▶ _YOUR INSTRUCTIONS_: Could you restate the entries word for word, without the images?

▶ _RECORDS FOR THIS TASK_:

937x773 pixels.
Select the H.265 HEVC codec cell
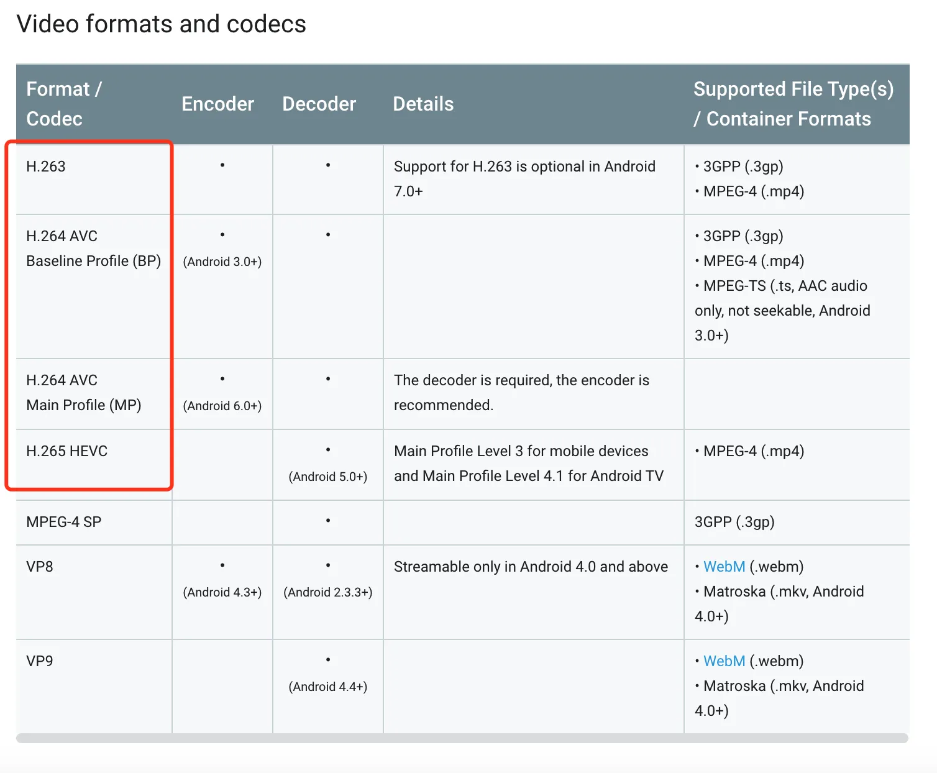(67, 451)
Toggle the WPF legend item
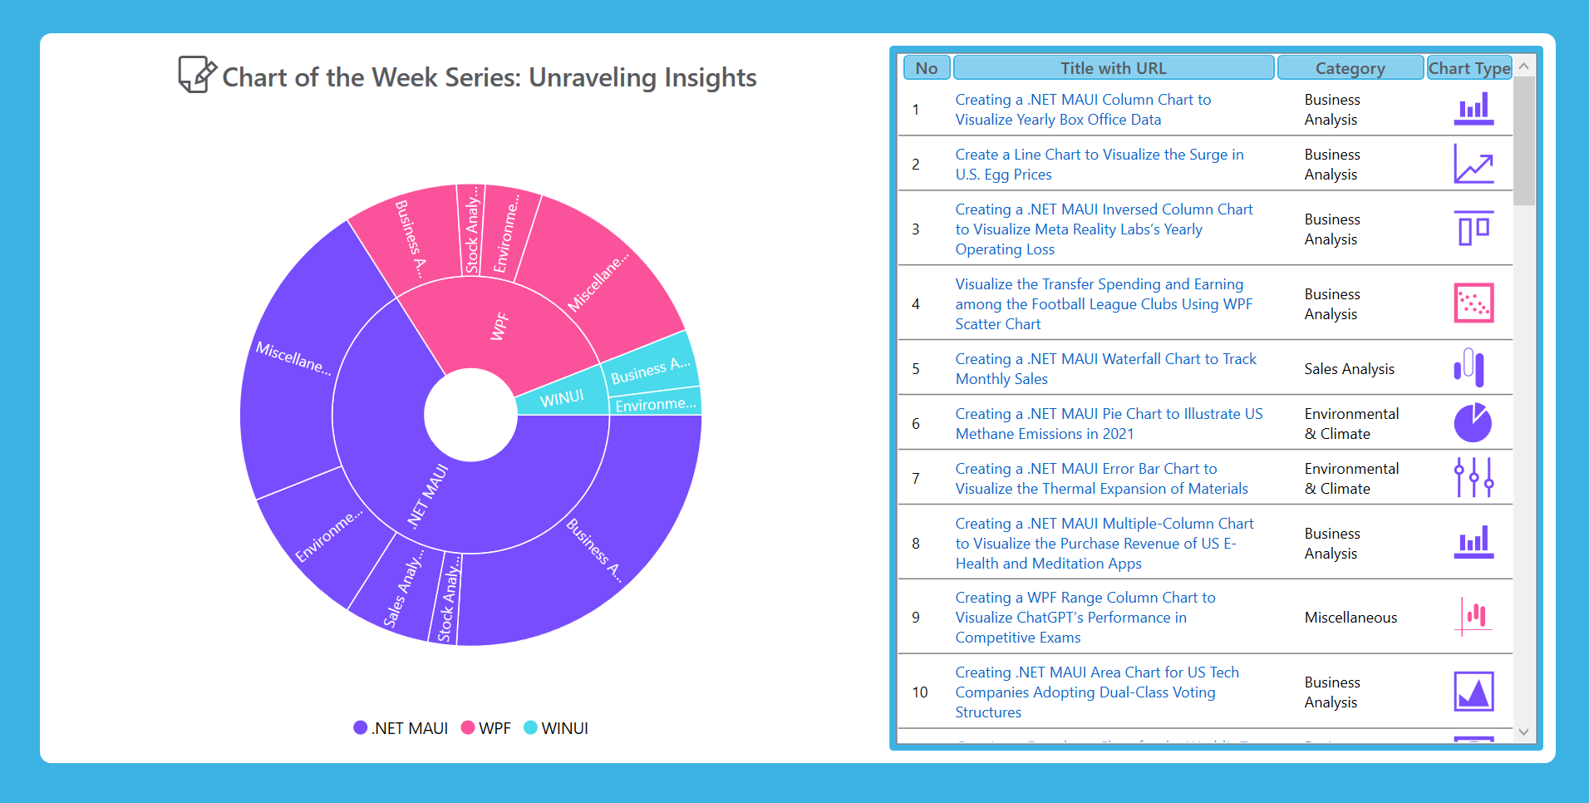This screenshot has height=803, width=1589. tap(486, 727)
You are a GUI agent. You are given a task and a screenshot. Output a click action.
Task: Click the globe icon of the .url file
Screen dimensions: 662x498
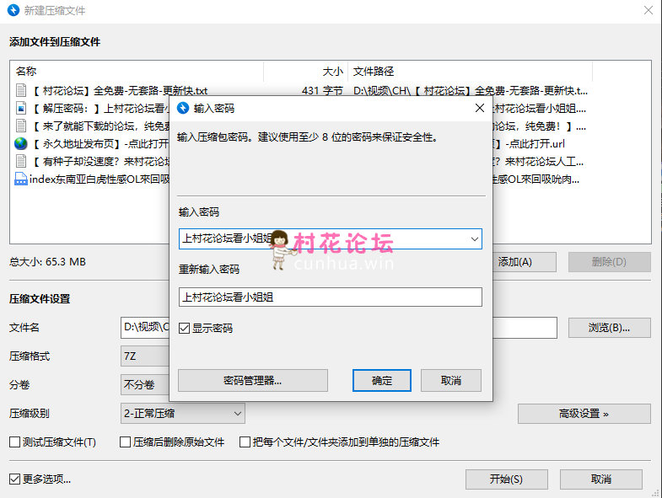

▶ _RESPONSE TO THIS EXERCISE_:
937x773 pixels.
Select the H.265 HEVC codec cell
(67, 451)
Toggle the WPF legend item
This screenshot has height=803, width=1589. tap(486, 727)
You are a GUI agent. You are given a task and a screenshot. Output a click action.
Task: Click the globe icon of the .url file
Screen dimensions: 662x498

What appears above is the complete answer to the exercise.